§ **Text block**:
┄┄┄┄┄┄

A NiMh pack is a lot heavier than an equivalent-capacity lithium pack, but in such a small capacity pack, and for this particular application, the weight difference may be negligible in practical terms.
-Gnobuddy
On this subject, my friend wrote me this:
"I've always thought that the sound of the distortion when an amplifier approaches its limit is more important than the amount of distortion. I also think current limiting might sound better than voltage clipping"
'Nothing sounds like a Plexi driven into clipping going into a 4x12.' Just to generalize on output clipping. But then if you take into consideration that at clipping the NFB is lost and the amp is really hard clipping rather than those pretty pictures people show where the wave shape looks rounded it is understandable people are confused.
Speaking for myself, I've always thought the best sounds I've ever heard from an electric guitar came from David Gilmour. And he is also famous for using enormously powerful Hiwatt amps, designed like Hi-Fi amps with very little distortion, and set to run clean, with little or no clipping.

┄┄┄┄┄┄

§ **What to work on**:
A – In the forum thread about amplifier distortion, what brand of amps is David Gilmour said to be famous for using?
B – Write out the part of the amplifier distortion thread from "A NiMh pack" to "people are confused.".
You can do this without the records.

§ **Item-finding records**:
┄┄┄┄┄┄

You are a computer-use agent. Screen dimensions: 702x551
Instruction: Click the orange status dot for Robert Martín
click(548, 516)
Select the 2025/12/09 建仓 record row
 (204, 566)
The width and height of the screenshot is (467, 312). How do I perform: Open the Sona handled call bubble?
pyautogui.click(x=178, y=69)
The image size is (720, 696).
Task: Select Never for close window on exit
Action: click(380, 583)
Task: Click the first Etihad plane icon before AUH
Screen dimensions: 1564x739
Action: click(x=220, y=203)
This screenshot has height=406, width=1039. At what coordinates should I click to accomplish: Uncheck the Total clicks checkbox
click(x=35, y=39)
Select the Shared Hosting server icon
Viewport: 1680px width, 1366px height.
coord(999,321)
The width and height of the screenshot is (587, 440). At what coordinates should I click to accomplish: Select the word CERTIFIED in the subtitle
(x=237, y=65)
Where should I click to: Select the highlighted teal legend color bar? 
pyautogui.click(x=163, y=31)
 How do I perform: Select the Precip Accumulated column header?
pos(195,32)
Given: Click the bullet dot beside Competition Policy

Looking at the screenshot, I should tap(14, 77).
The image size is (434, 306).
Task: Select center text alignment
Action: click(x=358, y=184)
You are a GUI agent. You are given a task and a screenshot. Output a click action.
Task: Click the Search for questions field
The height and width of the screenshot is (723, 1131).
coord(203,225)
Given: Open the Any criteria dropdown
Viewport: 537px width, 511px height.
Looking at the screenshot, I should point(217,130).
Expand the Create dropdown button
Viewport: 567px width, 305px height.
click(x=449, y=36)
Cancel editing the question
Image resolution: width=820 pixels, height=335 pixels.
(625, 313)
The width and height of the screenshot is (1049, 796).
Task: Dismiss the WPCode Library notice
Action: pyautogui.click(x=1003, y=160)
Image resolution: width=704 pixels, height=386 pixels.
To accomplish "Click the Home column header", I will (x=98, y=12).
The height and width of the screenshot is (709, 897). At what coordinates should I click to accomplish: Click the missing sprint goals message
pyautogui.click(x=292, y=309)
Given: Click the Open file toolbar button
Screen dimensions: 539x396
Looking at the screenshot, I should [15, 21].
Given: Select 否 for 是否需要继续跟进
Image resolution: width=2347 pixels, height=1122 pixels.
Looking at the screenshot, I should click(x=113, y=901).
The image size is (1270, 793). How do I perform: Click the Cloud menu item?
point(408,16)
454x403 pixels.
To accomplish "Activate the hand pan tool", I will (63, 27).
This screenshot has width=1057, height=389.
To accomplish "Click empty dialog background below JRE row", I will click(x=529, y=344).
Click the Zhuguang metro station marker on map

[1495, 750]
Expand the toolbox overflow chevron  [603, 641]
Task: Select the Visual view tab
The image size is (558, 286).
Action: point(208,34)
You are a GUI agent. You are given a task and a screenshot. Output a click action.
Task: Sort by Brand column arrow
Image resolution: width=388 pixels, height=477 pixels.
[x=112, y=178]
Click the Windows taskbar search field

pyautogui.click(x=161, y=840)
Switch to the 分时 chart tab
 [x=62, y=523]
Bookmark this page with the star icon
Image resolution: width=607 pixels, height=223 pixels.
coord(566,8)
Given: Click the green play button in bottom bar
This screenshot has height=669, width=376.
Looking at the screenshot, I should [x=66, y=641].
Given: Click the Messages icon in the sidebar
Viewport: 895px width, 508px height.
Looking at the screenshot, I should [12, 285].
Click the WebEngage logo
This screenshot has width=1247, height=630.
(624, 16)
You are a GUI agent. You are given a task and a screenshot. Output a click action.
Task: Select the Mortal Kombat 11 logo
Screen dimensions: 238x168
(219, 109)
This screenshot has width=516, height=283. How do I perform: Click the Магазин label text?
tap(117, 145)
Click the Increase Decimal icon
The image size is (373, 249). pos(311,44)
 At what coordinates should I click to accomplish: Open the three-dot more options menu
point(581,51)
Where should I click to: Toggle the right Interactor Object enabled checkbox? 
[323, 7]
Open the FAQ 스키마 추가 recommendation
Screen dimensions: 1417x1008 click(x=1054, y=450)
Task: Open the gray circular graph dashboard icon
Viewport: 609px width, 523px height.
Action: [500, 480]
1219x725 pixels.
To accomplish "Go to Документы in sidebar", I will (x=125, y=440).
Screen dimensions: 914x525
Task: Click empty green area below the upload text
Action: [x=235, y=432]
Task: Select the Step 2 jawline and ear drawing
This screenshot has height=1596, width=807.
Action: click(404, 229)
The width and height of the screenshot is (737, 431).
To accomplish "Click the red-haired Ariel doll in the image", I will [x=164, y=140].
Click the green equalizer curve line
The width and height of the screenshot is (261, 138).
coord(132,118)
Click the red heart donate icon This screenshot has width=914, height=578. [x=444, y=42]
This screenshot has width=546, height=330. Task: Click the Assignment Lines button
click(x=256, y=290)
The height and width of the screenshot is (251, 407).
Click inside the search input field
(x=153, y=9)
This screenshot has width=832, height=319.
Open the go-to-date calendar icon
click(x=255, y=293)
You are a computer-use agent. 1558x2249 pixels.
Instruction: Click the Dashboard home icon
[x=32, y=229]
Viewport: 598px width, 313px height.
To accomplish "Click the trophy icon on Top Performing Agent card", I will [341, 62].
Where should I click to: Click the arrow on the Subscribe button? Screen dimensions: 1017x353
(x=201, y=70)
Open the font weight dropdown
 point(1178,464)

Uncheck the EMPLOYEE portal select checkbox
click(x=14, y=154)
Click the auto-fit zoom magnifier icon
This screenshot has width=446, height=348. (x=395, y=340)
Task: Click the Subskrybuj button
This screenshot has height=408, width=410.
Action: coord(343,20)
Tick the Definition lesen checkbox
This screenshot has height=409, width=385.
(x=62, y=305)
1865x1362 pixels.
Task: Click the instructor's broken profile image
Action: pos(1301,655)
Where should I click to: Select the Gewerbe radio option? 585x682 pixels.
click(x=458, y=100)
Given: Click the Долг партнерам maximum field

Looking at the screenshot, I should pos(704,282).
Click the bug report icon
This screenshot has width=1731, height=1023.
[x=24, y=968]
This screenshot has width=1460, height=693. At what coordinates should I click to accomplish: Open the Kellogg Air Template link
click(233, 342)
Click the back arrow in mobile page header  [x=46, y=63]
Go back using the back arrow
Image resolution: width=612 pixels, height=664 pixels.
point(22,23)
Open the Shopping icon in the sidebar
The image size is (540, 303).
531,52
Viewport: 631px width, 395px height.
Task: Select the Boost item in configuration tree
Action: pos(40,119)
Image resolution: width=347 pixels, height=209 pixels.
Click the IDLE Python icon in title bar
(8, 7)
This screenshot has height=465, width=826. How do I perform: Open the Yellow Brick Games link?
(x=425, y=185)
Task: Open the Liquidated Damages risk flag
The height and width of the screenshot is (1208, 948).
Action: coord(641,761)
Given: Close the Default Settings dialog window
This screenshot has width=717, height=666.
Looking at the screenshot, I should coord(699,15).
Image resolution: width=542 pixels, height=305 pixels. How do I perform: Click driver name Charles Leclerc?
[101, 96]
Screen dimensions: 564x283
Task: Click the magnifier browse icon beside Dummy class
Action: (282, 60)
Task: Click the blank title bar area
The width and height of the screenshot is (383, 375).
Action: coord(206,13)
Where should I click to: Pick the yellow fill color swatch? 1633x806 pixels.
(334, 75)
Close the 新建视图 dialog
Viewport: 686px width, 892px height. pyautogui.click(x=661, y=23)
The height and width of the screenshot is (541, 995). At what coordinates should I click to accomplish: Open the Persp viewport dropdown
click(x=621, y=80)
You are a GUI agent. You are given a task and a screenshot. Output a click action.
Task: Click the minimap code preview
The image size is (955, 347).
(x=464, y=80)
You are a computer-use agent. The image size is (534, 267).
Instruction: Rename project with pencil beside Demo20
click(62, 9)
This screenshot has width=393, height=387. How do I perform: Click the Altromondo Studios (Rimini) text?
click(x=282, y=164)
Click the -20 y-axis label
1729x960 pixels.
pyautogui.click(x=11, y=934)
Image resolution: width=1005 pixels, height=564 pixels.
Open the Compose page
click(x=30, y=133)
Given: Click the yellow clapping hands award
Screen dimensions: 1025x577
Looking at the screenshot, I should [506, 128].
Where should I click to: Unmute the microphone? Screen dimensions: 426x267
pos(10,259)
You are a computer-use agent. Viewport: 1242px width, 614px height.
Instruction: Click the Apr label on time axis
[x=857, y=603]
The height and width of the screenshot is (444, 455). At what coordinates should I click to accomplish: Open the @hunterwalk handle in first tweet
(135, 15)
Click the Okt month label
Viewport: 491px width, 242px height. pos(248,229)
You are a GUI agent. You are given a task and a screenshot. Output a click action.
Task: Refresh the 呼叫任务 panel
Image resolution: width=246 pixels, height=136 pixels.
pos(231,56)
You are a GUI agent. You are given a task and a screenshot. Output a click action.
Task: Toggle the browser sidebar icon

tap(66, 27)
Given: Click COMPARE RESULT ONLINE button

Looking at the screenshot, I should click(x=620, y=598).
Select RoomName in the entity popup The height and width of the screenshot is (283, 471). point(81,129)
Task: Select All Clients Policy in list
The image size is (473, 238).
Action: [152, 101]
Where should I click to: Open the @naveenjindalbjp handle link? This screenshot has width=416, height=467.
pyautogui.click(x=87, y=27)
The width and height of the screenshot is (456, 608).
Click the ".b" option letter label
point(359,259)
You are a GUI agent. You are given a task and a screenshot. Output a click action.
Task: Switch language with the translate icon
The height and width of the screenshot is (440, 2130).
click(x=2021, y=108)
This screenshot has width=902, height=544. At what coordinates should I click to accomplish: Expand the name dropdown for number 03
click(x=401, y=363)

┄┄┄┄┄┄

§ **Answers to the tasks**:
A – Hiwatt amps.

B –
A NiMh pack is a lot heavier than an equivalent-capacity lithium pack, but in such a small capacity pack, and for this particular application, the weight difference may be negligible in practical terms.
-Gnobuddy
On this subject, my friend wrote me this:
"I've always thought that the sound of the distortion when an amplifier approaches its limit is more important than the amount of distortion. I also think current limiting might sound better than voltage clipping"
'Nothing sounds like a Plexi driven into clipping going into a 4x12.' Just to generalize on output clipping. But then if you take into consideration that at clipping the NFB is lost and the amp is really hard clipping rather than those pretty pictures people show where the wave shape looks rounded it is understandable people are confused.